В наше время отрывок, подобный этому, не заставил бы жертву покинуть суд, а вот писателю пришлось бы туда явиться; что поделаешь, общественный уклад в наши дни — вещь тонкая, с ним приходится обращаться осторожно.
В «Оливере Твисте» Диккенс впервые проявил свою необычайную способность схватывать и передавать атмосферу Лондона. Знатоками Лондона были и другие: доктор Джонсон, например, или Чарльз Лэм. Но Диккенс — это был сам Лондон. Он слился с городом воедино, стал частицей каждого кирпичика, каждой капли скрепляющего раствора. О диккенсовском Лондоне думаешь и говоришь так, будто Диккенс сам его построил и называется он не Лондон, а Диккенс-таун. Какому еще писателю обязан так какой-нибудь другой город? Это, после его юмора, самый ценный и самобытный его вклад в литературу. Он был величайшим поэтом улиц, набережных и площадей, однако в те времена эта уникальная особенность его творчества ускользнула от внимания критиков. Лет двадцать понадобилось им, чтобы ее обнаружить. Утонченный читатель всполошился: откуда ни возьмись вдруг появился глашатай социальных реформ! Певец «низкой» жизни! Такой Диккенс их не устраивал. Ингольсби-Бархэм[73] писал одному своему другу: «В „Оливере Твисте“ чувствуется эдакий радикальный душок, который не слишком мне нравится. Думаю, что этот недостаток будет вскоре устранен — на лояльность Бентли, во всяком случае, можно положиться». Что же, мы уже видели, кто был «устранен», и тоже очень радикально, — сам Бентли. Но что было совсем поразительно — это нападки Теккерея, по мнению которого человек с талантом «не имеет права изображать этих типов интересными, привлекательными.
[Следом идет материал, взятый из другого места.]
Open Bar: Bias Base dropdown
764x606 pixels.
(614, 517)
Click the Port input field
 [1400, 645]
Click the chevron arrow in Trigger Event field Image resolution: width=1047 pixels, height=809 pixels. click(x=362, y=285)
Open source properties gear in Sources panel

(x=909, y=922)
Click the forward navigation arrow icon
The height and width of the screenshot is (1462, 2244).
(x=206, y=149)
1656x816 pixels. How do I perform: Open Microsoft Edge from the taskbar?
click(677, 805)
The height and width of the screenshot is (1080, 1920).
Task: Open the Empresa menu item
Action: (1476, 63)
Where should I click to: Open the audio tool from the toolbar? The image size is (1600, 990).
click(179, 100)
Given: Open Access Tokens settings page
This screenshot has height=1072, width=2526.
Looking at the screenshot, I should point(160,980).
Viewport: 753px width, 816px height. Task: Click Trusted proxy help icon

Не следует потакать нездоровым прихотям читателя, давать волю собственному болезненному воображению и потчевать общество такой чудовищной стряпней». Это была первая враждебная нота, прозвучавшая в отношениях двух самых прославленных писателей-викторианцев. (Теккерей, впрочем, был в то время сравнительно мало известен.) Без сомнения, ни тот, ни другой не забыли о ней в грядущие годы.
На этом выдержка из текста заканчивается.